**ФРАГМЕНТ ДОКУМЕНТА**
*-*-*

К их числу относили известного артиста балета Сергея Лифаря.

— Доводилось ли вам лично общаться с Сергеем Лифарём?

— Я встречал его несколько раз у Зинаиды Шаховской, с которой он поддерживал дружеские отношения.

Среднего роста, крепкотелый, подвижный, с выразительным цыганским лицом, он удивлял несоответствием своего мужественного спортивного облика и манерным, несколько женственным стилем общения.

Хотя я никогда не видел его на сцене, но вполне верю тем, кто утверждает, что он был гениальным танцовщиком, — мне до сих пор памятны пластичность и точность его движений, профессиональное владение всем телом, характерное для актёров или танцоров.

Ни одного лишнего или неприятного жеста, ни малейшего следа расслабленности или расхлябанности, свойственных приближающейся старости.

О своих послевоенных перипетиях, подлинных, искажённых слухами или ложных, он в наших малочисленных беседах никогда не упоминал.

— Ваши произведения густо населены деятелями искусства: музыкантами, литераторами, кинорежиссёрами. Тем не менее страсть, с которой вы пишете именно о живописцах, заставляет предположить, что русская семантическая связь между понятиями «художник» и «создатель», «творец» вполне отражает вашу личную, особую любовь, питаемую именно к изобразительному искусству.

— Если бы при моём рождении Создатель вдунул в меня не только страсть к живописи, но и дарование, я был бы на вершине блаженства, даже если бы оказался в самом низу пирамиды современного изобразительного искусства.

Но, к сожалению, сто или двести моих рисунков, которые я где-то храню в папках, безжалостно утверждают, что их автор навсегда осуждён остаться простым и более чем скромным любителем (к тому же я никогда серьёзно не изучал технику рисунка).

В юности живописцы до такой степени приводили меня в восхищение, что долгое время они казались мне полубожествами, даже включая некоторых полупьяных или полусумасшедших московских нонконформистов.

Уже в двадцать лет я был убеждён — думаю так и ныне — в большом таланте Дмитрия Плавинского или Бориса Свешникова. Кстати, многие из друзей моей молодости были не поэтами или прозаиками, а именно художниками.

*-*-*

**БЛОК ДАННЫХ**

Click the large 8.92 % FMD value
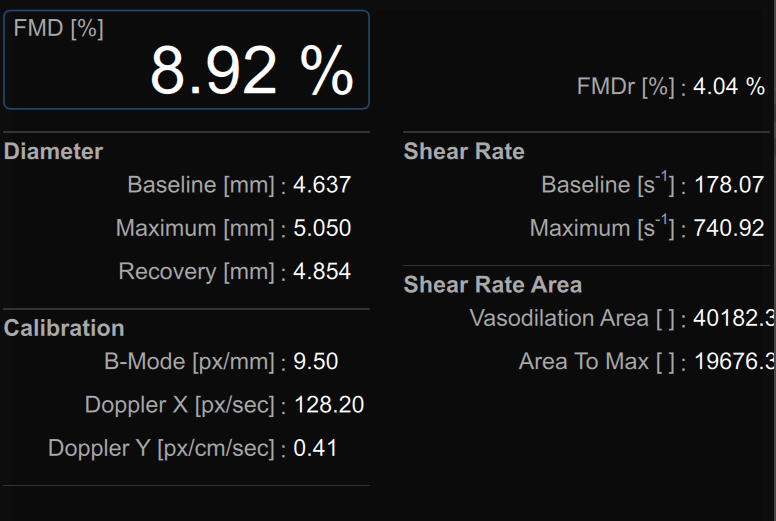The width and height of the screenshot is (776, 521). (x=252, y=70)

*-*-*

**ЗАДАНИЕ A**
У кого, согласно фрагменту документа, отвечающий на вопросы несколько раз встречал Сергея Лифаря?
**ЗАДАНИЕ B**
Перечислите все черты внешнего облика Сергея Лифаря, названные во фрагменте документа в предложении, которое начинается словами «Среднего роста».

**ПИСЬМЕННЫЙ ОТВЕТ A**
У Зинаиды Шаховской.

**ПИСЬМЕННЫЙ ОТВЕТ B**
Среднего роста; крепкотелый; подвижный; с выразительным цыганским лицом.